Jakarta (Riaunews.com) – Kuasa hukum mantan direktur utama PT Citra Lampia Mandiri (CLM) Helmut Hermawan, yaitu M Sholeh Amin membantah dugaan penyuapan dan gratifikasi kepada Wakil Menteri Hukum dan HAM (Wamenkumham) Edward Omar Sharif Hiariej (EOS) alias Eddy Hiariej. Dia menyebut, perkara tersebut murni pemerasan dengan ancaman yang dilakukan EOS.

“Klien kami sebagai korban mengadukan kepada Indonesia Police Watch atas dugaan pemerasan dengan ancaman yang dilakukan oleh Wamenkumham EOS. Atas pengaduan itu, Ketua IPW Sugeng Teguh Santoso selanjutnya melaporkan hal itu ke Komisi Pemberantasan Korupsi pada Maret 2023 lalu,” kata Sholeh dalam keterangannya di Jakarta pada Jumat (10/11/2023).

Dilansir Republika, Sholeh menceritakan awal mula perkenalan antara Helmut Hermawan dan EOS. Menurut dia, kedua orang itu diperkenalkan oleh Anita Z yang merupakan teman sekampung guru besar Fakultas Hukum Universitas Gadjah Mada (FH UGM) Yogyakarta tersebut.

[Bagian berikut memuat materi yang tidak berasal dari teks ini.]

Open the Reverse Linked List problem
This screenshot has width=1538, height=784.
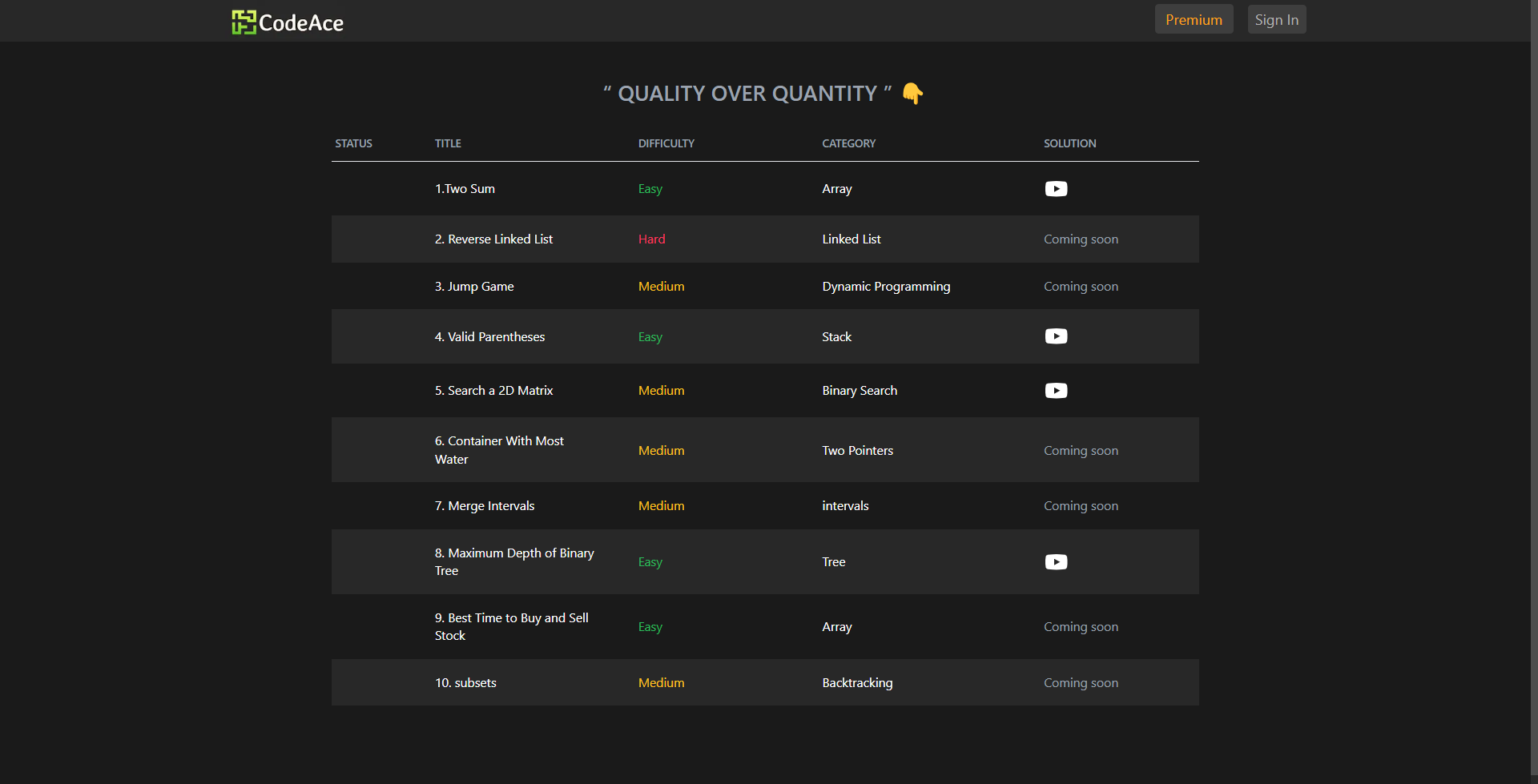(x=493, y=239)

Perkenalan tersebut, kata Sholeh, bertujuan meminta perlindungan hukum sekaligus menanyakan mengenai perkara pidana yang dihadapi oleh Helmut Hermawan (HH), Thomas Azali (TA), Emanuel Valentinus Domen (EVD). Ketiganya sedang melawan pihak Aserra Capital (Apexindo Group).

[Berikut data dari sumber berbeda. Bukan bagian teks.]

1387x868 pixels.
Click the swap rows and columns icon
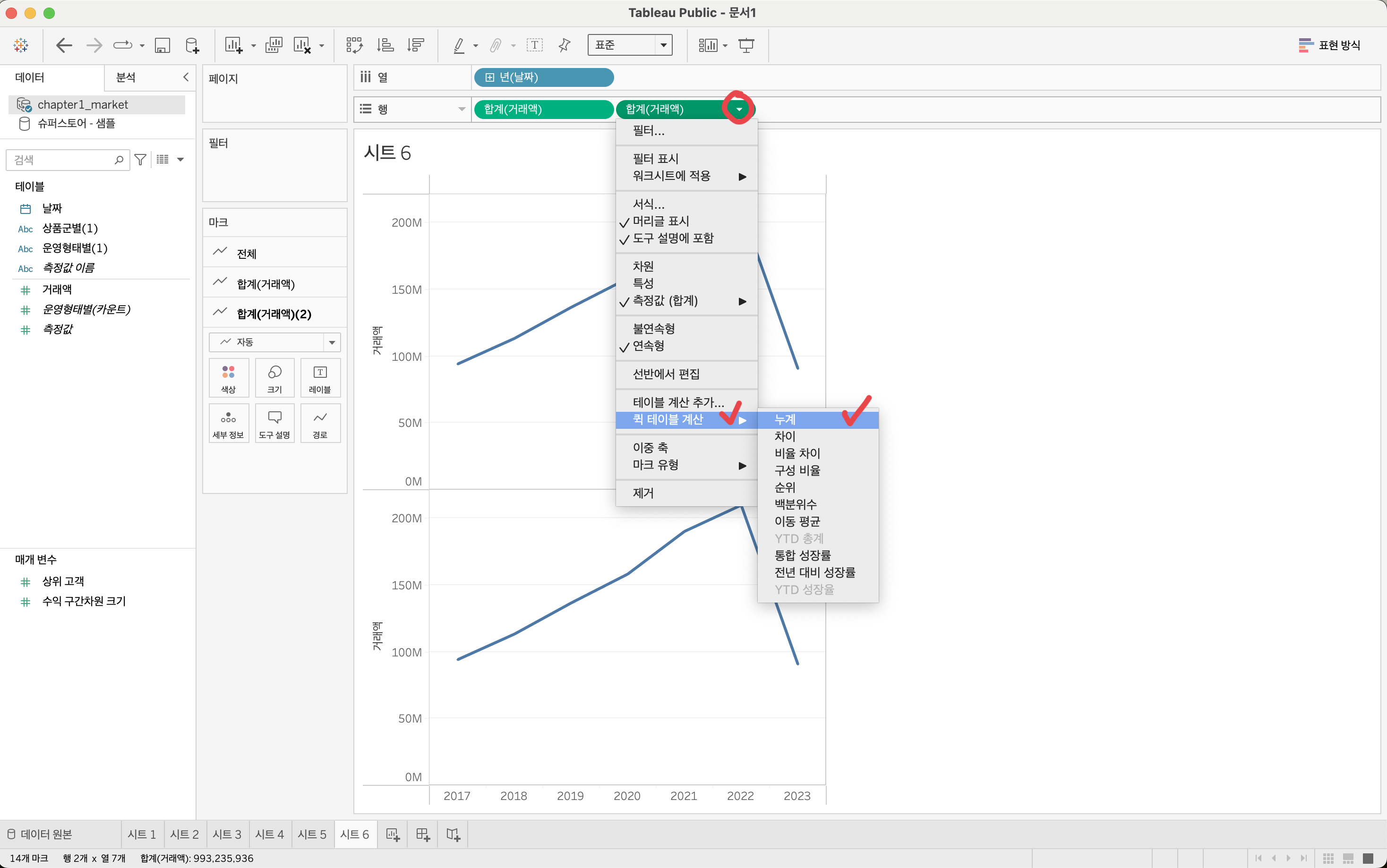tap(354, 45)
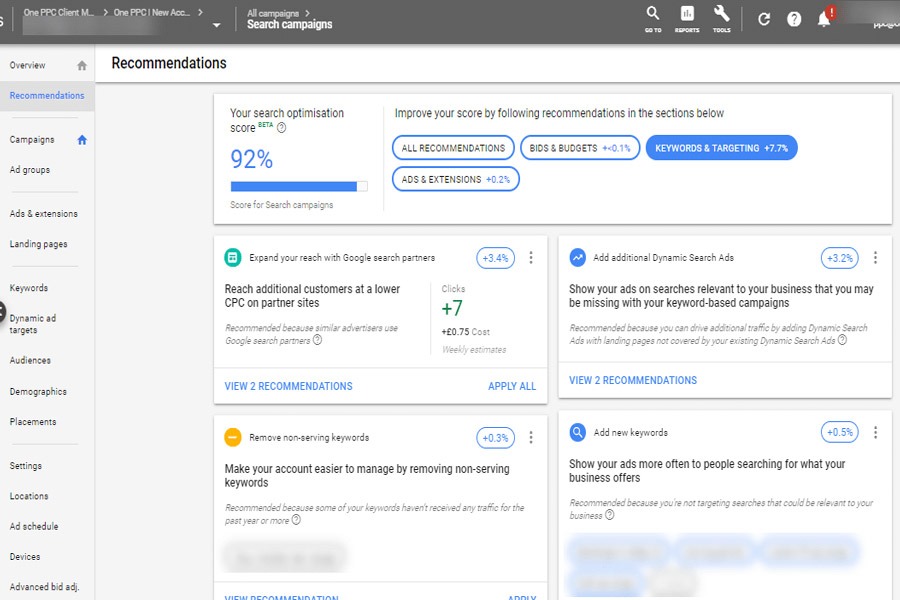
Task: Click the Add new keywords magnifier icon
Action: (x=577, y=433)
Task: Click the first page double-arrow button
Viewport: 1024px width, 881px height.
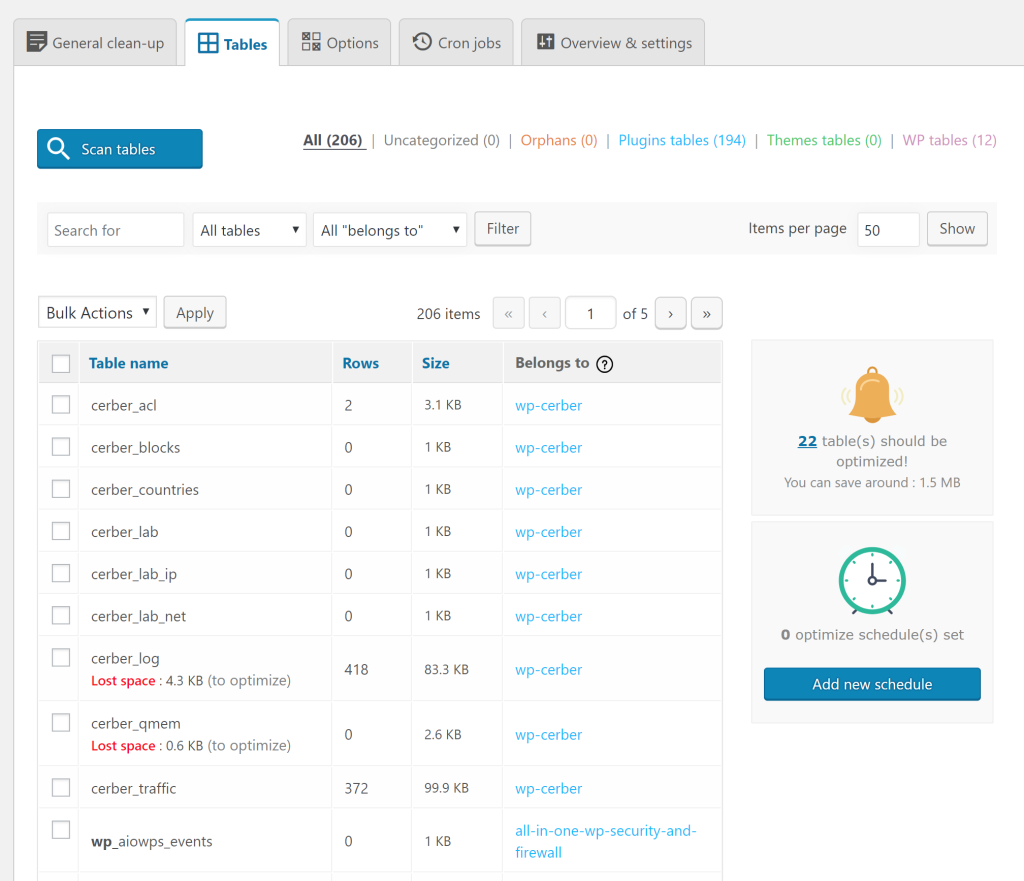Action: 508,313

Hasilnya, menurut Sholeh, berdasarkan analisis dan pendapat dari EOS, perkara tersebut dinyatakan bukan merupakan tindak pidana, melainkan kasus perdata. EOS kemudian memilih sekretaris pribadi bernama Yogi sebagai penghubung untuk berkomunikasi dan berkoordinasi dengan TA, HH, dan EVD dalam menangani masalah itu.

EOS juga merekomendasikan seorang pengacara bernama Yosi yang merupakan mantan mahasiswanya di UGM, kepada TA, HH, EVD untuk menangani perkara yang sedang bergulir di Mabes Polri. “Dikarenakan sebagai pejabat negara EOS tidak dapat terlibat dan membantu secara langsung,” ujar Sholeh.

Menurut Sholeh, EOS mengarahkan Helmut Hermawan untuk berkonsultasi kepada Yosi selaku pengacara perusahaan. Selanjutnya, jasa hukum yang akan diberikan kepada Helmut Hermawan tidak gratis karena dipatok sebesar Rp 4 milliar.

“Karena nominal jasa hukum yang ditawarkan yang cukup besar, klien kami yang saat itu sebagai direktur utama dari PT Citra Lampia Mandiri, harus meminta persetujuan TA, selaku pemilik perusahaan dan merangkap Direktur Keuangan, dan EVD selaku Dirut dari PT APMR, holding yang memiliki 85 persen saham di PT CLM,” ujar Sholeh.

Kesepakatan terjalin, pembayaran pun dilakukan dua kali pada 27 April 2022 sebesar Rp 2 miliar dan pada 17 Mei 2022 Rp 2 miliar. Selain itu, Helmut Hermawan, TA, dan EVD dimintai uang sejumlah Rp 3 miliar dalam bentuk dolar Singapura 235 ribu dengan iming-iming mengeluarkan SP3 kedua atas permasalahan di Bareskrim Polri.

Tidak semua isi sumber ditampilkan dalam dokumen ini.